_WORK TO BE COMPLETED_.
Write the records as a two-column CSV, starting with the line that contains "Viewport: 447px width, 335px height." and going on through the line that contains "This screenshot has width=827, height=484.". Use the header row instruction,click, with one row per record: its text under instruction and its answer under click, each in a single quoted field with line breaks replaced by spaces.

_SUPPLIED MATERIAL_.

---*---

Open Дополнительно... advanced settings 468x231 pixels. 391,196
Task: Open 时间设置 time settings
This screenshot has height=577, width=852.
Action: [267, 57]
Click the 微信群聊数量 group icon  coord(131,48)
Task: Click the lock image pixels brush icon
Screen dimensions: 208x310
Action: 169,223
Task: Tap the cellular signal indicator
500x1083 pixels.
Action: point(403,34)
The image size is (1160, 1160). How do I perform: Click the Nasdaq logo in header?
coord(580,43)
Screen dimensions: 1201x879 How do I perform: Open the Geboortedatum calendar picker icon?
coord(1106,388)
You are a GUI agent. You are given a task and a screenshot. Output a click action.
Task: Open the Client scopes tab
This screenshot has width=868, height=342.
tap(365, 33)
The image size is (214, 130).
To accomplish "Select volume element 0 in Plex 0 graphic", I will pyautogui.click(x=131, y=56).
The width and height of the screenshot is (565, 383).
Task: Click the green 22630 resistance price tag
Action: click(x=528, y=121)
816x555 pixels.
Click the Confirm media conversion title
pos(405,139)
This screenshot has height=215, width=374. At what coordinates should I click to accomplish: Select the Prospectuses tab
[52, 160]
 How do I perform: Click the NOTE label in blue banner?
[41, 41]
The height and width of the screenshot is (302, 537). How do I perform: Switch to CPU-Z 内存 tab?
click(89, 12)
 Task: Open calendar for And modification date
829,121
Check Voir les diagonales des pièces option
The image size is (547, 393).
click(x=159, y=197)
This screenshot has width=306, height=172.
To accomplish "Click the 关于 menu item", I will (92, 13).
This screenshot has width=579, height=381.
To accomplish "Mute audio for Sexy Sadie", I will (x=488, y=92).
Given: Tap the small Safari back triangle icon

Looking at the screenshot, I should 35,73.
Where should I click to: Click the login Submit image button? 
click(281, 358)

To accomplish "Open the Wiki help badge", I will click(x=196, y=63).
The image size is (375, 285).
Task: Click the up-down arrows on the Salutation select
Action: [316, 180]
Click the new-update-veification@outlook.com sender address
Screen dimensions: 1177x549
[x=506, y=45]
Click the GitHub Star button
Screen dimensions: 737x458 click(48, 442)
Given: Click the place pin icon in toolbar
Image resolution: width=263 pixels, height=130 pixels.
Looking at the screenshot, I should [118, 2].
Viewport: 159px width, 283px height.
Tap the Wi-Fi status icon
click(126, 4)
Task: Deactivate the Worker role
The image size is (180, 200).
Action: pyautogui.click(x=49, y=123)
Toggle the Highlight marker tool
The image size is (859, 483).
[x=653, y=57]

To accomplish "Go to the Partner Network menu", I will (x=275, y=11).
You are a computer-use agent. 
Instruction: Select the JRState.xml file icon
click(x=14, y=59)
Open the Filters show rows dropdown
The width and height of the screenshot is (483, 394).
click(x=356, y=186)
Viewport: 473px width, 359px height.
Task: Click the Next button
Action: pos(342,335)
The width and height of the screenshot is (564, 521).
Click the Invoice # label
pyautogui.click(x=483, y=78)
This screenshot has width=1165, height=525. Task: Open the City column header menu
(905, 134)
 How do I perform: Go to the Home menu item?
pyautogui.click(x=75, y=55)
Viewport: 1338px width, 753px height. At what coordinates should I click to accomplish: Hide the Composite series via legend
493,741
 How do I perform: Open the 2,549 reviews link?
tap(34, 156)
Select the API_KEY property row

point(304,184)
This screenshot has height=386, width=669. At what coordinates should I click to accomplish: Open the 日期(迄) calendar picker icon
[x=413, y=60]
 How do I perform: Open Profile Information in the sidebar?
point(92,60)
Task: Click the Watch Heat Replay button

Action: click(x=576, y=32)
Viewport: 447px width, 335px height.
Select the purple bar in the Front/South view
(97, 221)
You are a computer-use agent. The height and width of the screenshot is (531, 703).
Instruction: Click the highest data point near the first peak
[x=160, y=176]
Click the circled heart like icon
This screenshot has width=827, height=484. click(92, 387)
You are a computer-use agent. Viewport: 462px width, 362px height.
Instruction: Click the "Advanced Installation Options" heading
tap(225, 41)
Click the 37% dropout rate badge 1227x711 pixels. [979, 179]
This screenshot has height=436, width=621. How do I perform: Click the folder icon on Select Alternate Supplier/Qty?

---*---

_ANSWER_.
instruction,click
"Viewport: 447px width, 335px height. Select the purple bar in the Front/South view","(97, 221)"
"You are a computer-use agent. The height and width of the screenshot is (531, 703). Instruction: Click the highest data point near the first peak","[x=160, y=176]"
"Click the circled heart like icon","This screenshot has width=827, height=484. click(92, 387)"